__WHAT TO DO__.
From the entries below, return only the lines starting at the one that contains "Instruction: Click the Volatility" and ending at the one that contains "is (1194, 724).", exactly as they stand.

───

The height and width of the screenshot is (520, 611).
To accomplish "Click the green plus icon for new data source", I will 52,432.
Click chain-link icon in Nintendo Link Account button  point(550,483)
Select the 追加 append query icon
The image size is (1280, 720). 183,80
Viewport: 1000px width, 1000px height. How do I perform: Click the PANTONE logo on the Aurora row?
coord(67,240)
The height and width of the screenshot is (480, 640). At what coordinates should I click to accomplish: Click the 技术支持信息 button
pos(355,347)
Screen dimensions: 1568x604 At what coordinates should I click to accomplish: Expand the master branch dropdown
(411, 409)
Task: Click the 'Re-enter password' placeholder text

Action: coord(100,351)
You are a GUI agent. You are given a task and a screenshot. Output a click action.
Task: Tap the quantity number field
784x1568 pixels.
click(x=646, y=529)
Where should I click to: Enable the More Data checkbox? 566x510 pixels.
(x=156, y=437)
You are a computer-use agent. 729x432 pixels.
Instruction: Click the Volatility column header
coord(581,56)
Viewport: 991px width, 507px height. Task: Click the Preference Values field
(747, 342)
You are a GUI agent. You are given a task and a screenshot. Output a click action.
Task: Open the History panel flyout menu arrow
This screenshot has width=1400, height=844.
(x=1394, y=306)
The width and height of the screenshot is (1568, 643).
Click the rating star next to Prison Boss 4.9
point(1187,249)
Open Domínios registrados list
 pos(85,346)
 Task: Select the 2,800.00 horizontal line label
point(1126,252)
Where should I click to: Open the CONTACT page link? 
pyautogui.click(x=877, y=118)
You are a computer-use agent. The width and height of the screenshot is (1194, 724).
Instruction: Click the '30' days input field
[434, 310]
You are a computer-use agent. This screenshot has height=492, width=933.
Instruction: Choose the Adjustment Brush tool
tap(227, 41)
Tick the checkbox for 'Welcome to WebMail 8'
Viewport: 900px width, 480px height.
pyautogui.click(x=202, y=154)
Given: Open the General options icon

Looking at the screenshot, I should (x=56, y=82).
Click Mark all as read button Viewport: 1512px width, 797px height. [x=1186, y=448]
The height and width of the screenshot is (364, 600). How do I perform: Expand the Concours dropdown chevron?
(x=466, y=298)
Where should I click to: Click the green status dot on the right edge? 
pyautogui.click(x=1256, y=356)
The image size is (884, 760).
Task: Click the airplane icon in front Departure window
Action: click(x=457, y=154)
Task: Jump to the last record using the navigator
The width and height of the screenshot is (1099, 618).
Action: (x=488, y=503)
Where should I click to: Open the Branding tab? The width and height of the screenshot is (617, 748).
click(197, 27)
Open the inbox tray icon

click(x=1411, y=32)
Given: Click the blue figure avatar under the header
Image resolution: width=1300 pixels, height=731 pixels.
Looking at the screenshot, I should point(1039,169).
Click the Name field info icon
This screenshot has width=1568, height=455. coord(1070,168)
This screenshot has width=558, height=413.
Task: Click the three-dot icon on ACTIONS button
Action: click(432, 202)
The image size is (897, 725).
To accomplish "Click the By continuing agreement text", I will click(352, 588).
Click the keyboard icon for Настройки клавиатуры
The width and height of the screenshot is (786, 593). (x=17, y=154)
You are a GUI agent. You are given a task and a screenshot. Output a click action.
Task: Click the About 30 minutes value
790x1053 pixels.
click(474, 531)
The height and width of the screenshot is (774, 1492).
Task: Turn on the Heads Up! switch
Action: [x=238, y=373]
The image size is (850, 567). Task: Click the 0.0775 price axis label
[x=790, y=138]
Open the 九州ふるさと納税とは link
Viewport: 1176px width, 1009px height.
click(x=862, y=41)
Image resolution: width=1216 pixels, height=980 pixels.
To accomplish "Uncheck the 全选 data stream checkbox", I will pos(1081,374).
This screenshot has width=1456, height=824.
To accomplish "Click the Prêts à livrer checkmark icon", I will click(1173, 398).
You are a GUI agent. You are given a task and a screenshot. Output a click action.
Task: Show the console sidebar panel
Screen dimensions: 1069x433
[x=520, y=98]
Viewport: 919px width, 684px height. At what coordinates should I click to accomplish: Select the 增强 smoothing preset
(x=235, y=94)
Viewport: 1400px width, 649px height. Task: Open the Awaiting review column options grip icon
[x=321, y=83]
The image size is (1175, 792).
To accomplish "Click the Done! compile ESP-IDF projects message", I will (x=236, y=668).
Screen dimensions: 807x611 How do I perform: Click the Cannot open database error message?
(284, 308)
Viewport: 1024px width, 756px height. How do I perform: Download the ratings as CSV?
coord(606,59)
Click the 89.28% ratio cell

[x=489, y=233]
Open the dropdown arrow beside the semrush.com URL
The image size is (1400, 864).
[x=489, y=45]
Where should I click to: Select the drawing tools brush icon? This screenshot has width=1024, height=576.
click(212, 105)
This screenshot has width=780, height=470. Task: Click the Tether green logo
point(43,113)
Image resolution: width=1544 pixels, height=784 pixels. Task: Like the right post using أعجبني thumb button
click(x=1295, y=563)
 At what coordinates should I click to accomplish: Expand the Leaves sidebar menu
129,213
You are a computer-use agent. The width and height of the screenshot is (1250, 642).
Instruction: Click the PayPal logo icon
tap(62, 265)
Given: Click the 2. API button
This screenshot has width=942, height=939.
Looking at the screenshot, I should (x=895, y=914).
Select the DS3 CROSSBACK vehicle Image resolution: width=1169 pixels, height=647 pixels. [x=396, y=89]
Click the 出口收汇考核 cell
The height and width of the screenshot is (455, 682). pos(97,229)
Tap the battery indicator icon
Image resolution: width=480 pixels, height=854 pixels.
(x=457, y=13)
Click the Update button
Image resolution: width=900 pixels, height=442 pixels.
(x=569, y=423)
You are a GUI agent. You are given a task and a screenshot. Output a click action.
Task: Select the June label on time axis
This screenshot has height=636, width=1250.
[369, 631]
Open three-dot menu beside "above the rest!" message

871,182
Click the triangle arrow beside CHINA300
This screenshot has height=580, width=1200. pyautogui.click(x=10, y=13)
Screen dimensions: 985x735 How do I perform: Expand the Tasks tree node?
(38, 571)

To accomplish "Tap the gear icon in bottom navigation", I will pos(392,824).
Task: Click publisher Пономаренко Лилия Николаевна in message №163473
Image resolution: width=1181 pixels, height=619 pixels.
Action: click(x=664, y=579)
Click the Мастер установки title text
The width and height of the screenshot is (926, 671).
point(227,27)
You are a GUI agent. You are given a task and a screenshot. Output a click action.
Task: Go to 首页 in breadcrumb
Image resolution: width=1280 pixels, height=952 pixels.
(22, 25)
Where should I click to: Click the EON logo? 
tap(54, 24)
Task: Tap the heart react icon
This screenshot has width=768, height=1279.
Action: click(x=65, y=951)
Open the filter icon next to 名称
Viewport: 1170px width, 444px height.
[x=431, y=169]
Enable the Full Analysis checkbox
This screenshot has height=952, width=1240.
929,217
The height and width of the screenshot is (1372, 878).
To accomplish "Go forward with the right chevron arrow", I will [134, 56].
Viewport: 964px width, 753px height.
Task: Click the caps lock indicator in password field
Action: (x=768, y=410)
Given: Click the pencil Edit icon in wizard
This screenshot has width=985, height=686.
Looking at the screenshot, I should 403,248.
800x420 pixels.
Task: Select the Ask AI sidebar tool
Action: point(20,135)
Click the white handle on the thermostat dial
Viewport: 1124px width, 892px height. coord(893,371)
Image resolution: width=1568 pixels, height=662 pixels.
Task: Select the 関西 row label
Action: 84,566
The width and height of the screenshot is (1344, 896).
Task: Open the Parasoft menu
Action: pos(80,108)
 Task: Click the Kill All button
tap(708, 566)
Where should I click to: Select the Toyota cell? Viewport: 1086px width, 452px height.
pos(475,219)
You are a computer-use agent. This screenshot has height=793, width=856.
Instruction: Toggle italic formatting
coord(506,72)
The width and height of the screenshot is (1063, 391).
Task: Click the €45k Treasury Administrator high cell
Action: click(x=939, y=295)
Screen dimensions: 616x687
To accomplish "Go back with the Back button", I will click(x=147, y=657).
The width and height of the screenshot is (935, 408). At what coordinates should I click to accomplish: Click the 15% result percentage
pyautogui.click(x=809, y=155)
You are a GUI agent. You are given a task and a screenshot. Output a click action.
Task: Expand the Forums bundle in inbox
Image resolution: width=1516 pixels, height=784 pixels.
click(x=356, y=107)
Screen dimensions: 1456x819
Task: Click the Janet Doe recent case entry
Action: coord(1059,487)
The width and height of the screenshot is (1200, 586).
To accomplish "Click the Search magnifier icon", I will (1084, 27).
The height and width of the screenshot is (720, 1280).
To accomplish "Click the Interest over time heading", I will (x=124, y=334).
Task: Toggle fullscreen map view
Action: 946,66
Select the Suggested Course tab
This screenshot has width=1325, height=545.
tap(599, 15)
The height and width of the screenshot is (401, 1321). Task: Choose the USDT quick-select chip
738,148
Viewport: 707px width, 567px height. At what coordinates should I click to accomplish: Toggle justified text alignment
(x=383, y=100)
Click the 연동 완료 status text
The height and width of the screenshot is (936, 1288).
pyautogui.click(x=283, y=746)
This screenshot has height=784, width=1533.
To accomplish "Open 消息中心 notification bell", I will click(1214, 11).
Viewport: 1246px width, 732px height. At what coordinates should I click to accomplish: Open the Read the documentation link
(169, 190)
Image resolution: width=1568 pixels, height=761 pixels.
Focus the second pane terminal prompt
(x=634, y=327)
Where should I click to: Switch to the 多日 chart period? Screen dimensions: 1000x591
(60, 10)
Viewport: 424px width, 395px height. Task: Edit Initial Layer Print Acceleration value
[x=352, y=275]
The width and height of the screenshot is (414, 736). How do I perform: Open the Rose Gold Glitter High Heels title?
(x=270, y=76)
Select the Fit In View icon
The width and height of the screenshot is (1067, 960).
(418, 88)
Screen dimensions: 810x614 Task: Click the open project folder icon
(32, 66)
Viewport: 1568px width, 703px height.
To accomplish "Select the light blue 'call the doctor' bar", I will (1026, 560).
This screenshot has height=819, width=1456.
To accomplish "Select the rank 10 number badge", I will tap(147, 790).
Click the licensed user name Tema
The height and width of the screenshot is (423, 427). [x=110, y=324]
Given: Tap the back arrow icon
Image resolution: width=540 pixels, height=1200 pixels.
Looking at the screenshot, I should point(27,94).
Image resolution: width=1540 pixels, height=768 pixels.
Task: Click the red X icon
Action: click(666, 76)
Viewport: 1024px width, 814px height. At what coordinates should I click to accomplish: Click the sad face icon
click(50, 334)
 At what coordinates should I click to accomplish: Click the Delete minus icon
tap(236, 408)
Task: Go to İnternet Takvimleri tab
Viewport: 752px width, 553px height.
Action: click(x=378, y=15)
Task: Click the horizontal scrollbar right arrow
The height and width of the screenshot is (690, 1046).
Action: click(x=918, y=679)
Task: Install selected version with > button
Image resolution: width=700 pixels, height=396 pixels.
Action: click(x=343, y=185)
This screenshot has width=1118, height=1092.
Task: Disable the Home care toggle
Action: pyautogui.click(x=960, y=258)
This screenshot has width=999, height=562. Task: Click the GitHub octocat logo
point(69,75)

───

__TASK RESPONSE__.
Instruction: Click the Volatility column header
coord(581,56)
Viewport: 991px width, 507px height. Task: Click the Preference Values field
(747, 342)
You are a GUI agent. You are given a task and a screenshot. Output a click action.
Task: Open the History panel flyout menu arrow
This screenshot has width=1400, height=844.
(x=1394, y=306)
The width and height of the screenshot is (1568, 643).
Click the rating star next to Prison Boss 4.9
point(1187,249)
Open Domínios registrados list
 pos(85,346)
 Task: Select the 2,800.00 horizontal line label
point(1126,252)
Where should I click to: Open the CONTACT page link? 
pyautogui.click(x=877, y=118)
You are a computer-use agent. The width and height of the screenshot is (1194, 724).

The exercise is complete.